**GESTELLTE AUFGABE 1:** Gib bitte den Abschnitt der Zeilen ab der Zeile mit „You are a computer-use“ bis zum Ende der Zeilen erneut aus und tausche dabei „Instruction“ gegen „Command“, alles andere bleibt unverändert. Die Bilder lässt du in der Antwort weg.

**VORLIEGENDER AUSZUG:**

----

Es war eines der aufsehenerregendsten Verbrechen der Republik – die Entführung von Ursula Herrmann aus Eching am Ammersee im Jahr 1981. Das 10-jährige Mädchen wurde wenig später erstickt in einer im Wald vergrabenen Kiste aufgefunden.
Wie geht es weiter im Prozess?
Heute Mittag geht es vor dem Augsburger Landgericht in einem Prozess weiter, in dem der Bruder Ursulas den verurteilten Kidnapper Werner Mazurek (67) auf Schmerzensgeld verklagt. Das Gericht will heute ab 12.55 Uhr in einem sogenannten Verkündungstermin mitteilen, wie und ob das Verfahren fortgesetzt wird. Möglich ist, dass die Kammer ein Endurteil bekannt gibt oder einen sogenannten Beweisbeschluss verkündet.
Bruder von Ursula Herrmann fordert Schmerzensgeld
Michael Herrmann, der Bruder des entführten Mädchens, hat den verurteilten Täter verklagt und fordert 20.000 Euro Schmerzensgeld, weil er seit dem Verfahren gegen Mazurek an einem quälenden Tinnitus leidet. Der Verurteilte selbst streitet die Tat bis heute ab, er war 27 Jahre nach der Entführung, im März 2010, vom Augsburger Landgericht zu lebenslanger Haft verurteilt worden, wegen erpresserischen Menschenraubs mit Todesfolge.

----

**Einträge zum Auffinden von Wörtern und Elementen:**

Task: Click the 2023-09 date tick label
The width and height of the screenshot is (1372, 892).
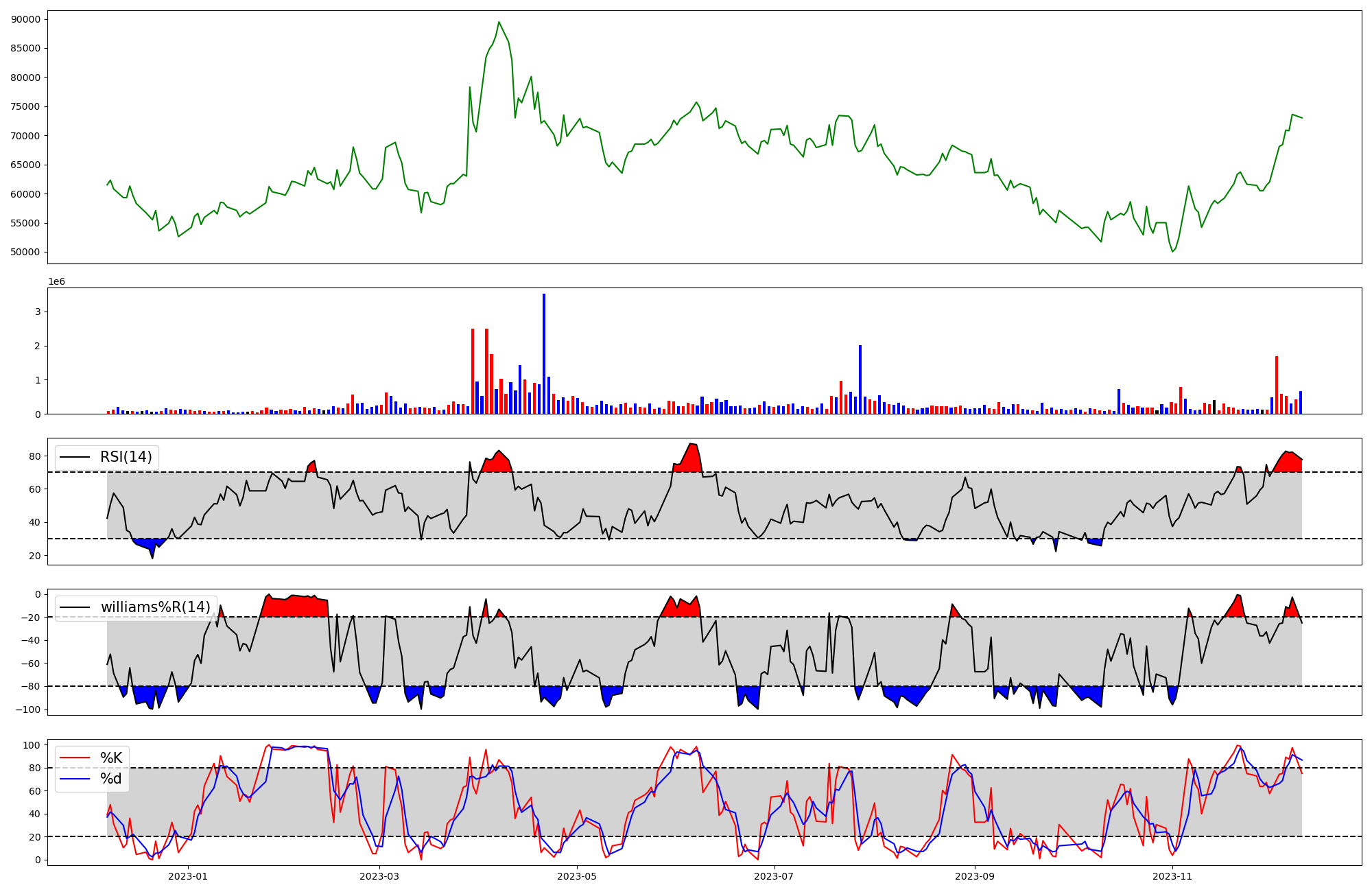Action: pyautogui.click(x=975, y=876)
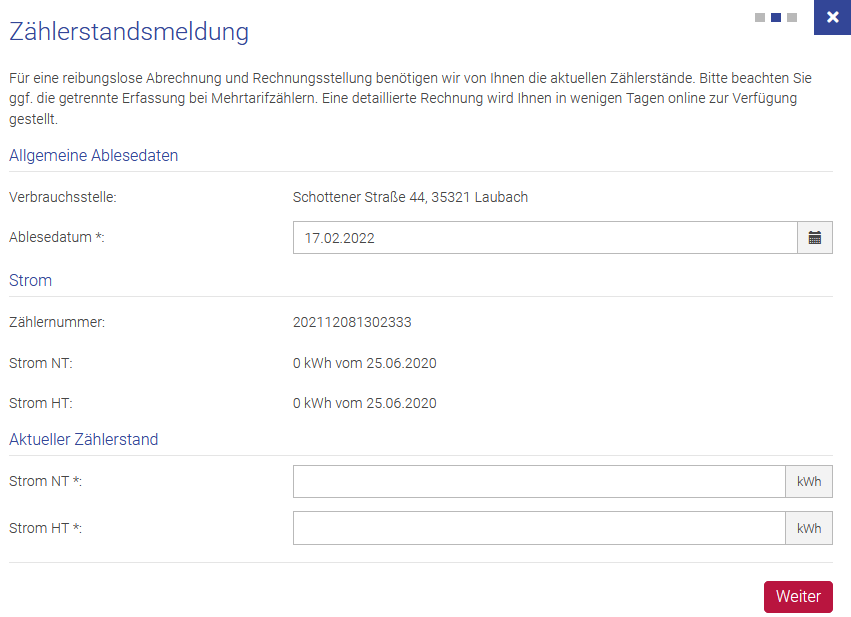Click the first gray step indicator square
Image resolution: width=851 pixels, height=617 pixels.
click(x=760, y=17)
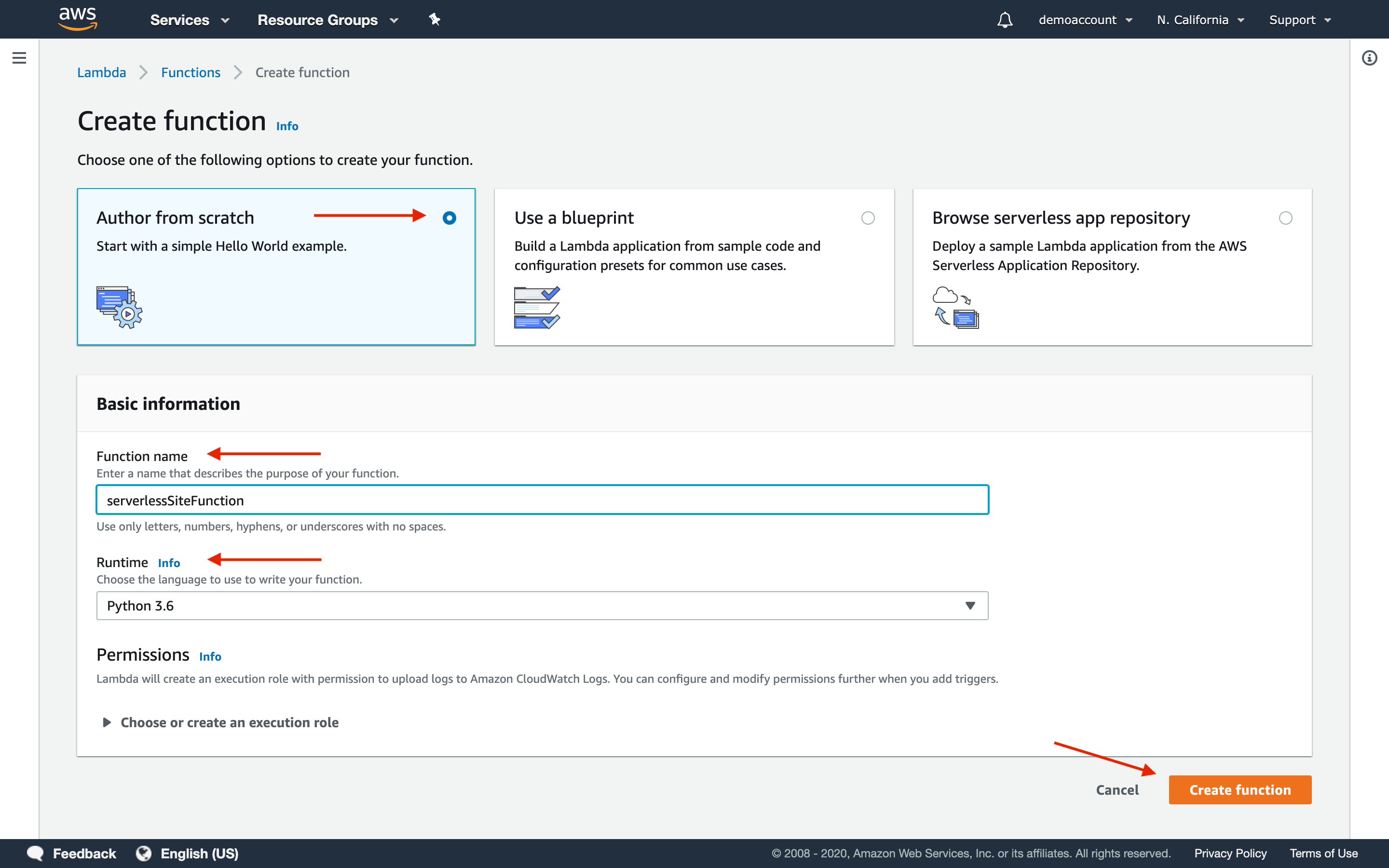Select the Use a blueprint radio button
This screenshot has height=868, width=1389.
pos(867,218)
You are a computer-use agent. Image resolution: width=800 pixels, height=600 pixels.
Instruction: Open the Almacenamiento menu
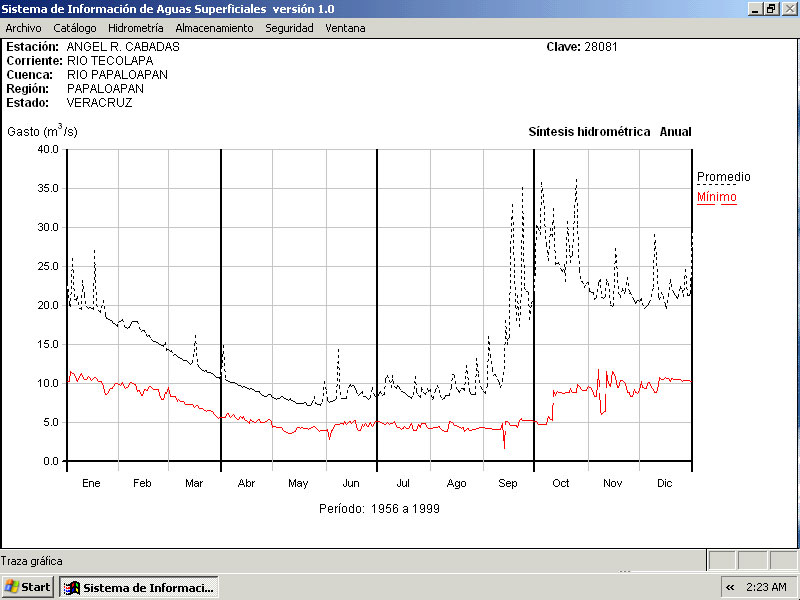[x=214, y=28]
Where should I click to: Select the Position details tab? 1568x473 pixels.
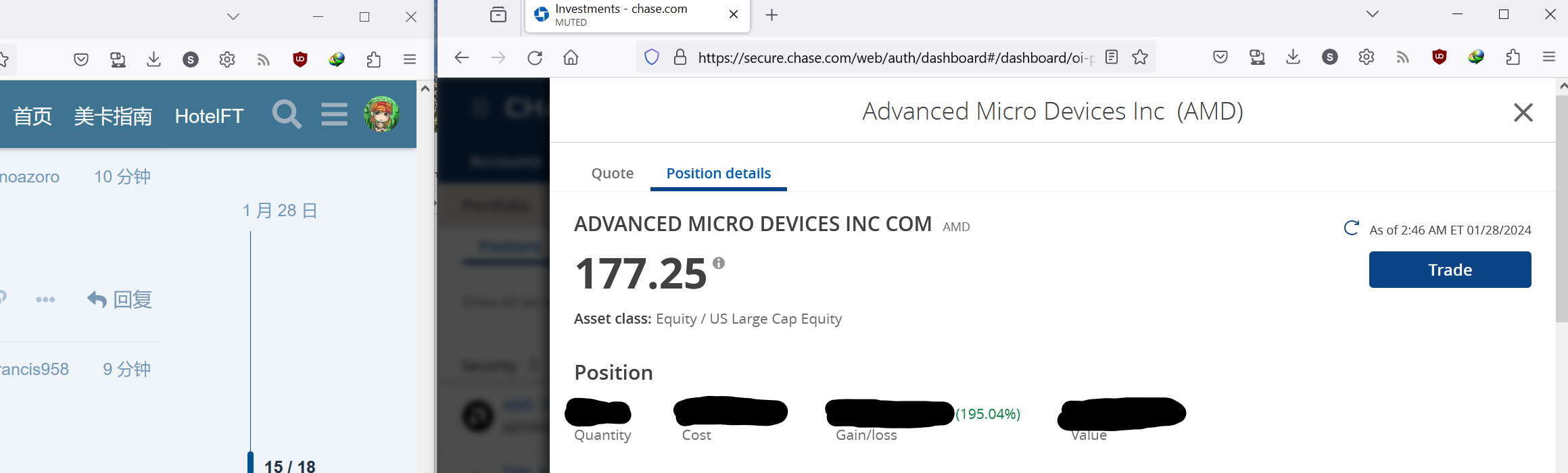[x=719, y=174]
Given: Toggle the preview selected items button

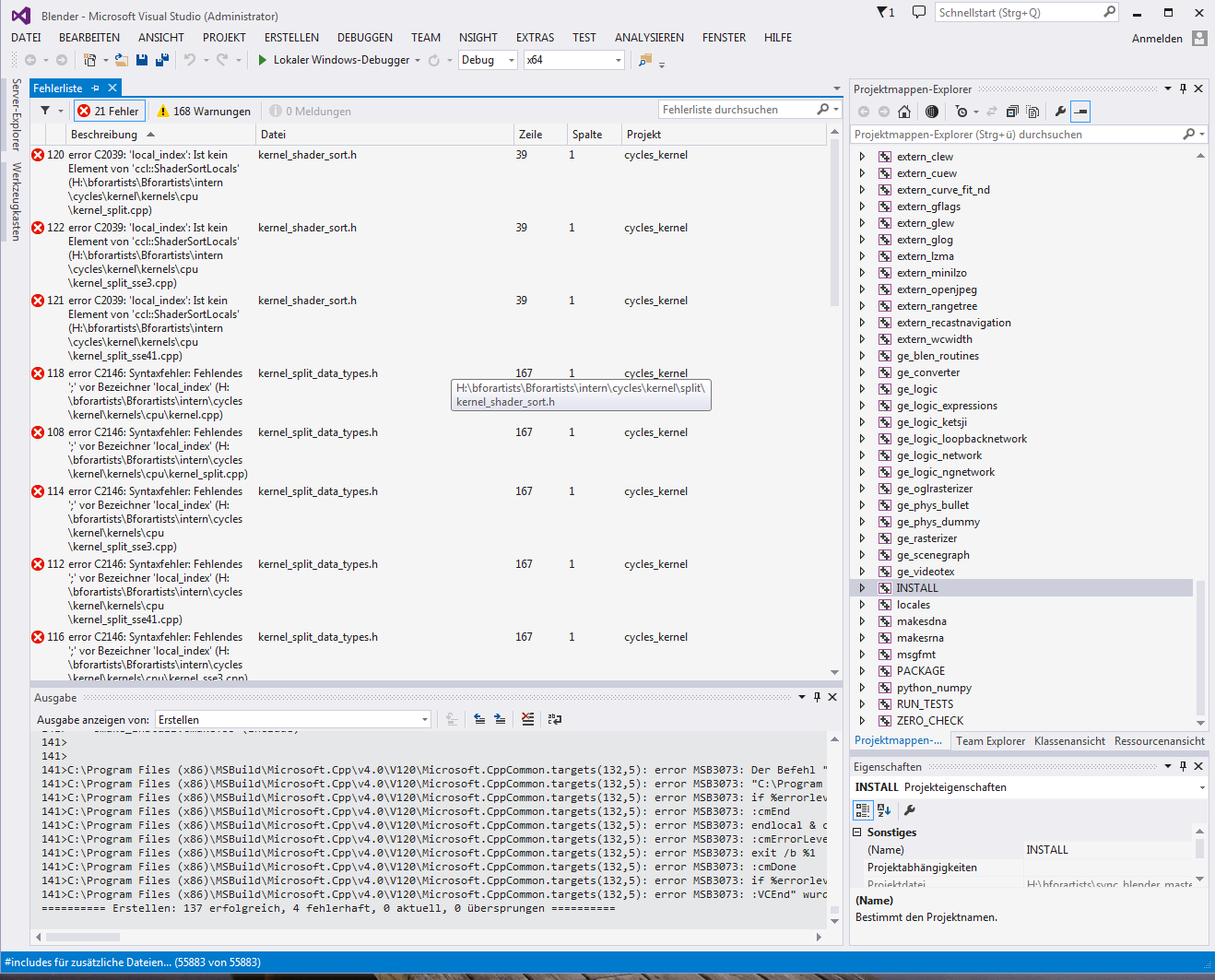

----

**GESTELLTE AUFGABE 2:** Schreib den Auszug über den Prozess um die Entführung von Ursula Herrmann weiter, wo er endet.

**ANTWORT ZUR AUFGABE 1:**
You are a computer-use agent. Image resolution: width=800 pixels, height=600 pixels.
Command: Open the Almacenamiento menu
[x=214, y=28]
Where should I click to: Select the Position details tab? 1568x473 pixels.
[x=719, y=174]
Given: Toggle the preview selected items button

**ANTWORT ZUR AUFGABE 2:**
Gutachterin könnte einbestellt werden
Joachim Feller, der Rechtsanwalt von Michael Herrmann, sagte dem BR, er rechne damit, dass das Gericht statt eines Urteils heute einen so genannten Beweisbeschluss bekannt gibt und eine Gutachterin vom Bayerischen Landeskriminalamt einbestellt.
Diese, die Phonetik-Sachverständige Dagmar Boss, hatte im Strafverfahren mit ihrer Expertise über das bei Mazurek aufgefundene Tonbandgerät vom Typ TK 248 ein wesentliches Indiz für dessen spätere Verurteilung geliefert. Sie hatte damals erklärt, dass das Knacken, die Schaltgeräusche und das Erkennungssignal des Senders Bayern 3, die allesamt bei den Erpressungsanrufen mitgeschnitten worden waren, mit an Sicherheit grenzender Wahrscheinlichkeit von Mazureks Tonbandgerät stammen würden.
Anwalt des Verurteilten hält Zeugen für unglaubwürdig
Das aber sieht zumindest Mazureks Rechtsanwalt, Walter Rubach, anders. Er glaubt auch, dass der Zeuge, der bei der Polizei ausgesagt hat, das Loch für die Kiste gegraben zu haben, aufgrund seiner Alkoholabhängigkeit nicht glaubwürdig war. In den Zeugenstand kann der Mann nicht mehr gerufen werden, weil er da bereits gestorben ist.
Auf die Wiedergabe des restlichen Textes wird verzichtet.